私は現在TT教員として3年生から6年生に情報教育を指導しています。この仕事も今年で5年目になりました。よく同僚の先生から「同じことばかり教えていると担任に戻りたくならない?」と聞かれます。でも情報教育の世界って機器の進歩がとてもはやいので、昨年できなかった実践が今年は可能になったなんてことが当たり前のように起こります。だからいつも新鮮な気持ちでいられるんですよね。他教科でも年々教え方に変化はあると思いますが、情報教育ほどではないでしょう。
私が今の学校に着任した7年前と今のメディア環境を比較してみると雲泥の差があります。7年前にはコンピュータ室には7台のマシンしかありませんでした。それもOSはWindows3.1。インターネットはまだできなかったですね。それでも当時担任をしていた3年生をウィスキー工場へ社会見学に連れて行って、マルチメディアソフトを使ってまとめさせるような授業はしていました。プレゼンテーションはデスクトップパソコンをテレビにつないでさせていました。今と違ってその頃のマシンはとってもロースペックだったので、何をするにもすべてやりにくかったです。

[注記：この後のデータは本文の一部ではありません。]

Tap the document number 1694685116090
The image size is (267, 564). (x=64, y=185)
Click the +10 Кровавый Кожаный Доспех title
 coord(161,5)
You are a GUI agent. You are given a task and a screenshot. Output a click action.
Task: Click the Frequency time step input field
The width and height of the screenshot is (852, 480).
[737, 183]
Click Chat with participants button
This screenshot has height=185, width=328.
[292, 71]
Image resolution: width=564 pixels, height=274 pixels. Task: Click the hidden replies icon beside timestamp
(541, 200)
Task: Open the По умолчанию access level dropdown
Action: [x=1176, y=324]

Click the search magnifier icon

次の年に職員室マシンだけがインターネット接続できるようになりました。このインターネットについても大変印象的な出来事があります。ある日、子どもたちと太平洋戦争中に沈没した沖縄の学童疎開船「対馬丸」のアニメ映画を見たんです。見終わった後、ある子どもがポツリと「この船、今、海の底でどうなってるかなぁ?」とつぶやきました。じゃインターネットで調べてみようということになり、数人の子どもと共に職員室へ戻ってYAHOOで検索してみました。すると海洋科学技術センターが対馬丸の海底調査結果を公表しているホームページを見つけました。そこでは海に沈んでいる対馬丸の画像を見ることができました。さっそくその画像をプリントアウトして教室に持って帰り、クラスみんなで見ました。この間わずか10分足らず。アニメーションだけではなく海に沈む対馬丸の実際の姿も見ることができて、子どもたちは平和への思いをさらに強く持ったようです。とても感慨深げな表情をしていました。この時に教育現場でインターネットを活用するメリットをすごく感じました。

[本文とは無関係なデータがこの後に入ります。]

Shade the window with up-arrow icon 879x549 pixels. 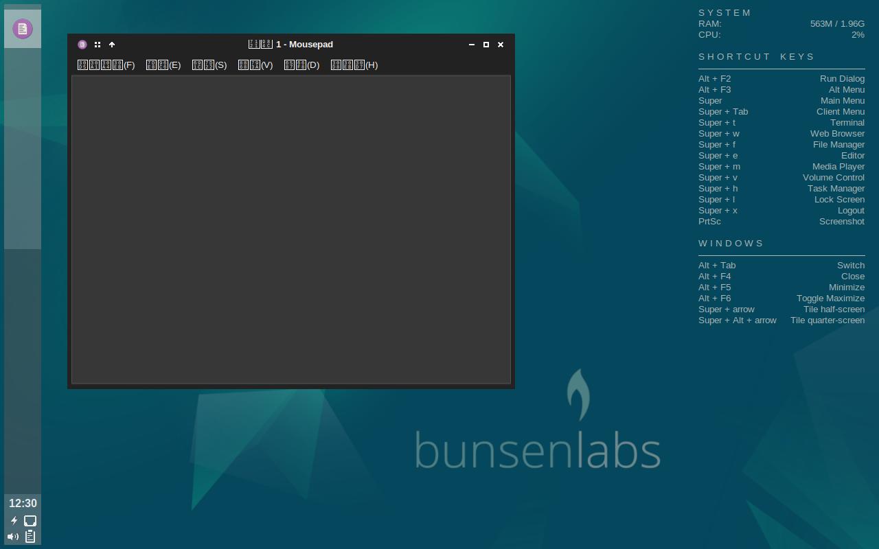coord(112,45)
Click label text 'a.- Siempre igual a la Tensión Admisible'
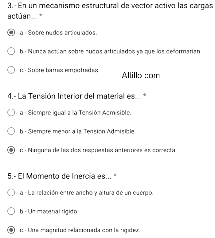This screenshot has height=238, width=215. coord(76,113)
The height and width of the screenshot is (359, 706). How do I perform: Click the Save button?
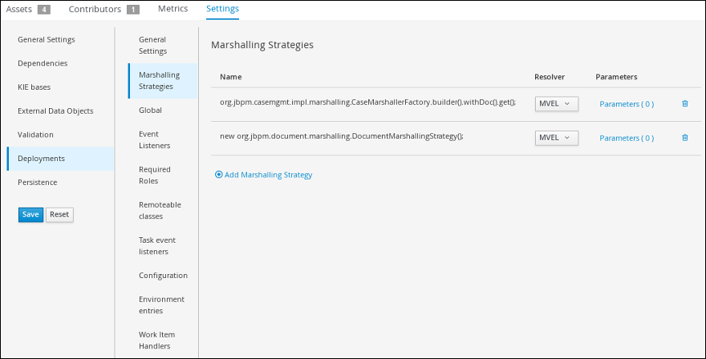30,215
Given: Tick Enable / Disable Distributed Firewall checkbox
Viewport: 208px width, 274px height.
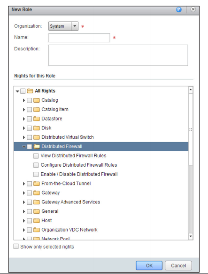Looking at the screenshot, I should tap(36, 174).
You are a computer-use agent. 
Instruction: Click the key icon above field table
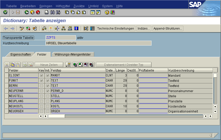pyautogui.click(x=68, y=65)
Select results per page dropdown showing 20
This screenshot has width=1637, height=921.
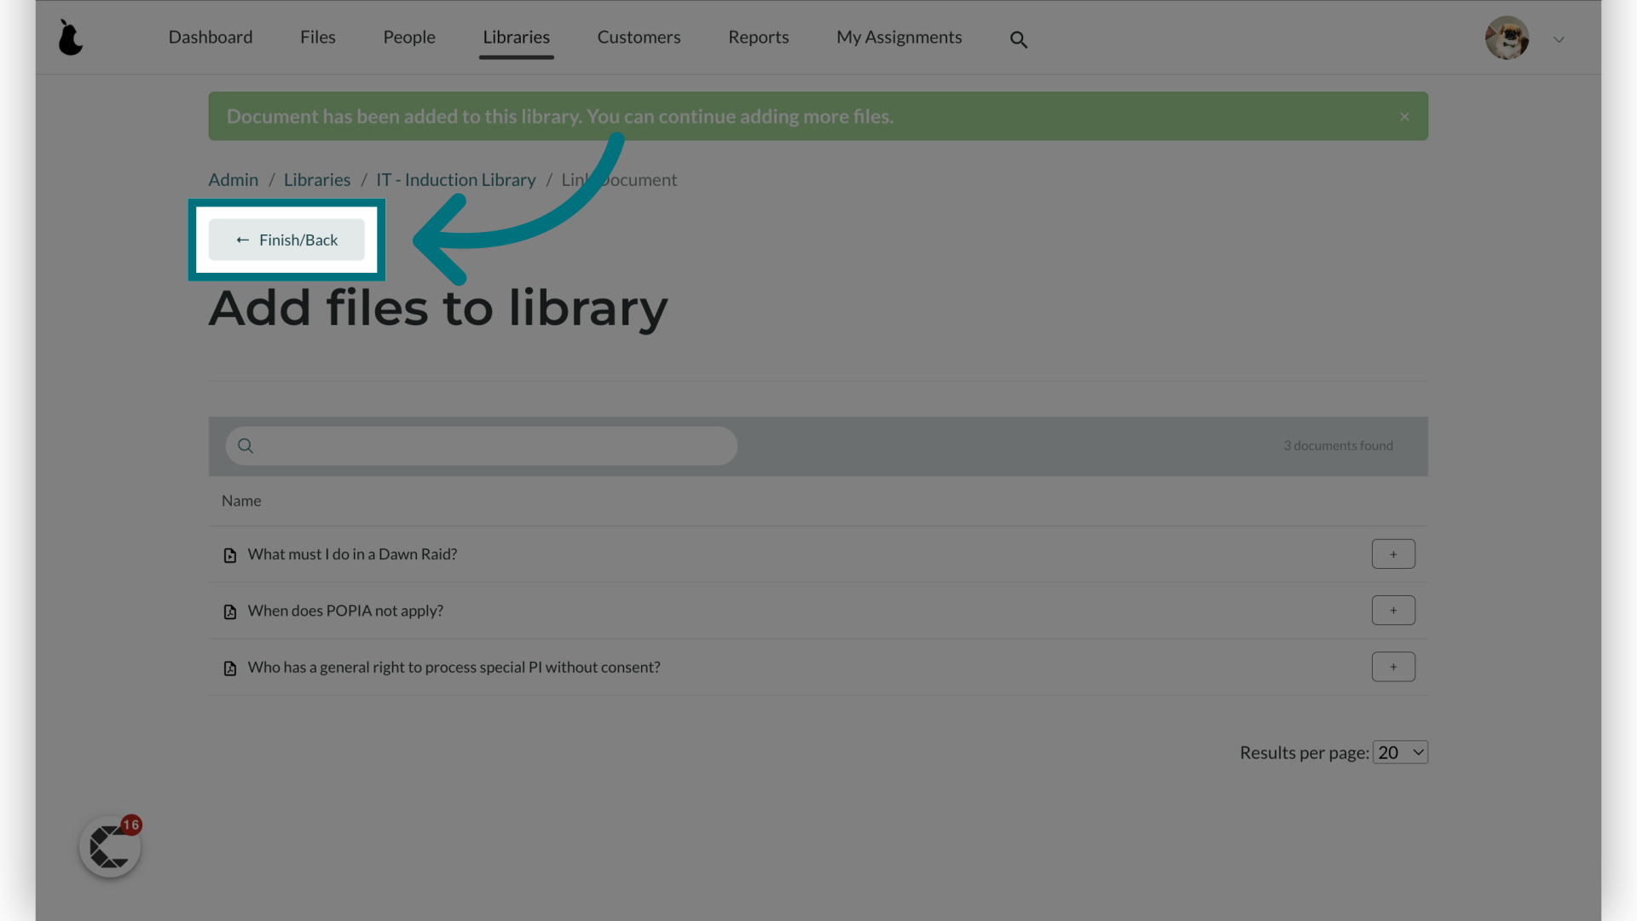pyautogui.click(x=1400, y=751)
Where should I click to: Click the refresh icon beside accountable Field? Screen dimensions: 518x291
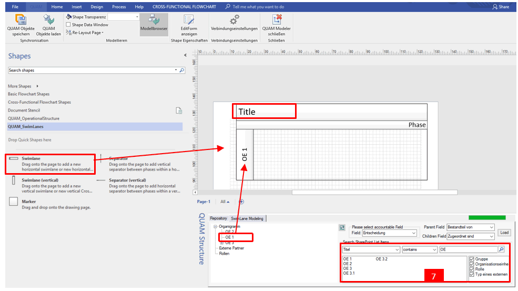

それから月日は流れて、学校現場のメディア環境はどんどんよくなってきました。今年学校に入ったマシンはWindowsXP。コンピュータ室の環境がよくなるにつれて、「先生、こんなことしたいんだけどコンピュータでできる?」なんて聞いてくる子が増えてきたように思います。子どもたちって「表現したい!」という思いを持っているんですね。その子どもたちの思いにこたえられるように、これからもいろんな実践の可能性を追求していきたいと思っています。

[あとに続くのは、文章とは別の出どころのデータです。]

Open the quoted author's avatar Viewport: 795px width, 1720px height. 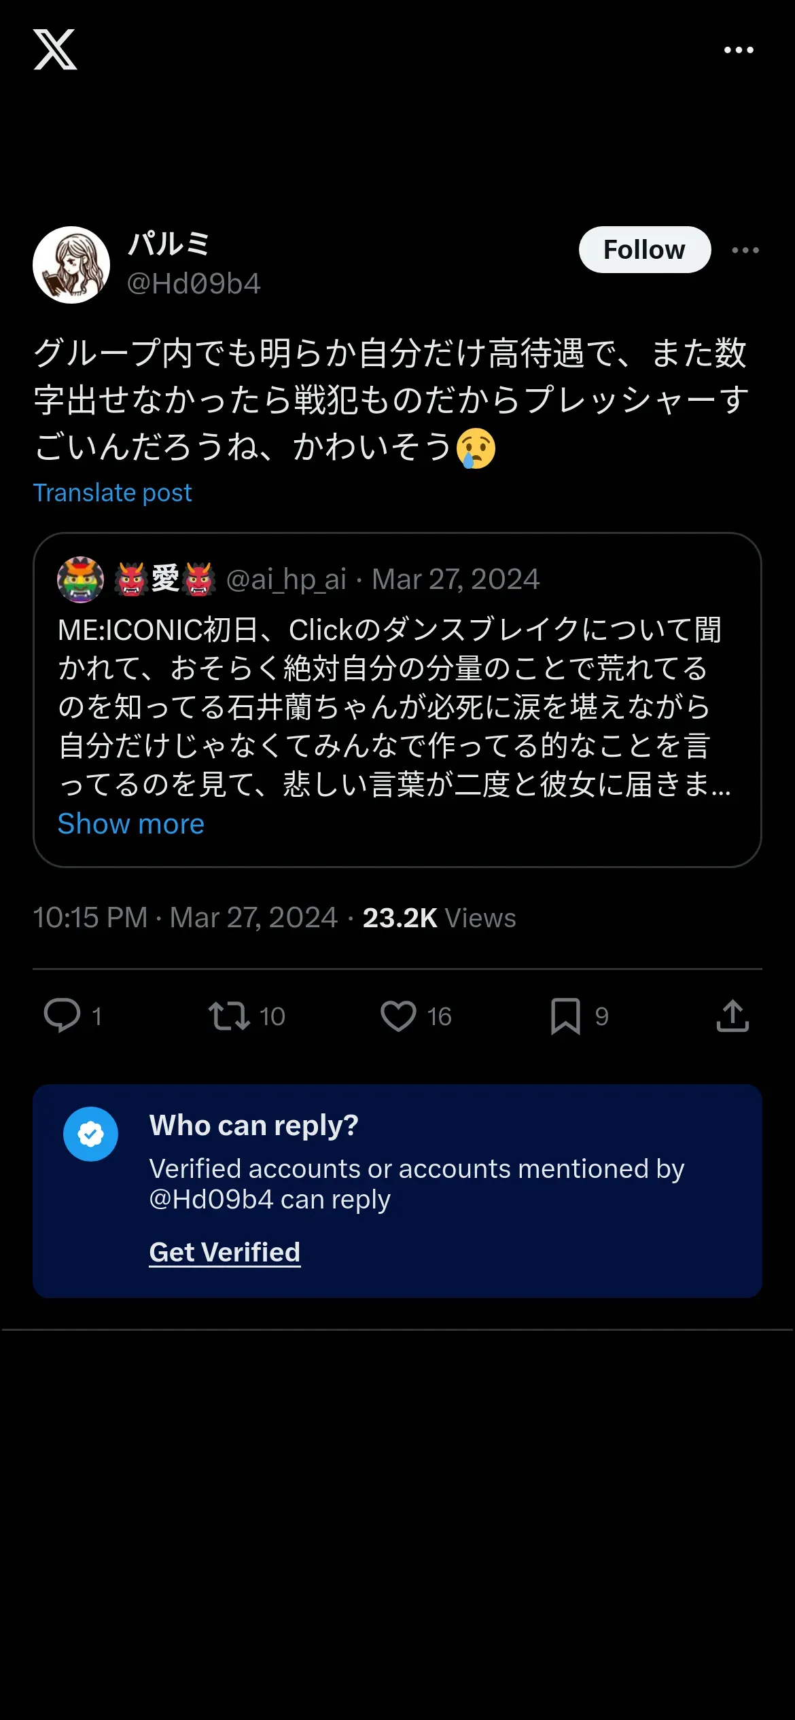80,579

次は神奈川大学附属中・高等学校の小林道夫先生にバトンタッチします。昨年アメリカのNECCという情報教育のカンファレンスでプレゼンする機会がありシカゴに行ったのですが、その際小林先生が金沢大学の中川一史先生と共に同行してくださいました。オフの時間のお二人の会話はまるでボケツッコミ漫才!?のようで、とっても楽しい旅になりました。では小林先生、よろしくお願いします!